|From:||that frolicsome kid|
|To:||Whom this may concern|
|Date:||10 February 2008, 20:51|
I am on the verge of breaking down because heaps of work are pilling up, I'm looking out for excuses to procrastinate, I feel uninspired, I feel demotivated. I feel tired! So tired of school... =(
And homework just keep coming in, like low-energy waves where the swash is stronger than the backwash. My writing skills ironically becomes unpolished and stilted. Writing suddenly doesn't feel natural anymore. It's actually something which I want to take a break from! Oh God, what is becoming of me?
My English essay on A Doll's House is one of the worst essay I have ever crafted. I don't really know how to write a literature essay based on a certain theme. Do I actually have to reread the books (I did) and present my ideas in a chronological idea? I don't think that is how it is supposed to be correctly done.

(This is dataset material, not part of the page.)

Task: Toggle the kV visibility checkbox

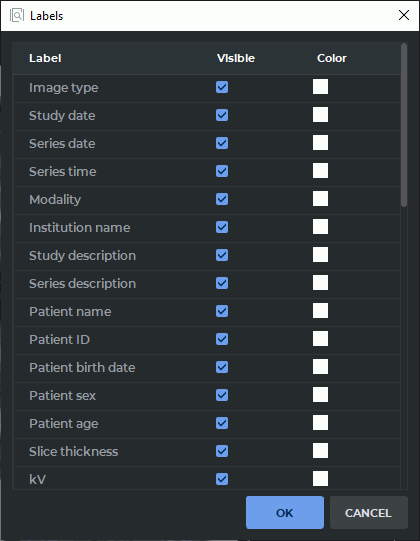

And I call myself a reader. Shame, shame! =(
And then there are the topics on population in Geography which I am supposed to complete during the December holidays. My notebook is due on Monday, and I have not completed even half of the big assignment. I am so screwed...
And I'm starting to find myself understanding, yet not understanding, concepts in classes. An analogy to describe it is drowning in a sea of knowledge where you immerse yourself with knowledge, yet the more you know, the more you don't seem to know and suddenly, you fail to appreciate them and you suddenly become dumb. Do you get the picture?
Sixth form is dumb. And in those days, I thought it was one of the coolest thing which can happen to me. I never thought it would even be stressful. People think I'm breezing through because I am a boy genius. I am so not a genius. My IQ is just around 120 (according to a Facebook application). And I'm not breezing through, I'm suffering in hell! =( People can't seem to understand the difficulty I'm going through. Heck, I don't even understand myself too. =(
I just want to crawl in a corner and sit there dejectedly and watch as the world unfurls, without giving a damn to anything.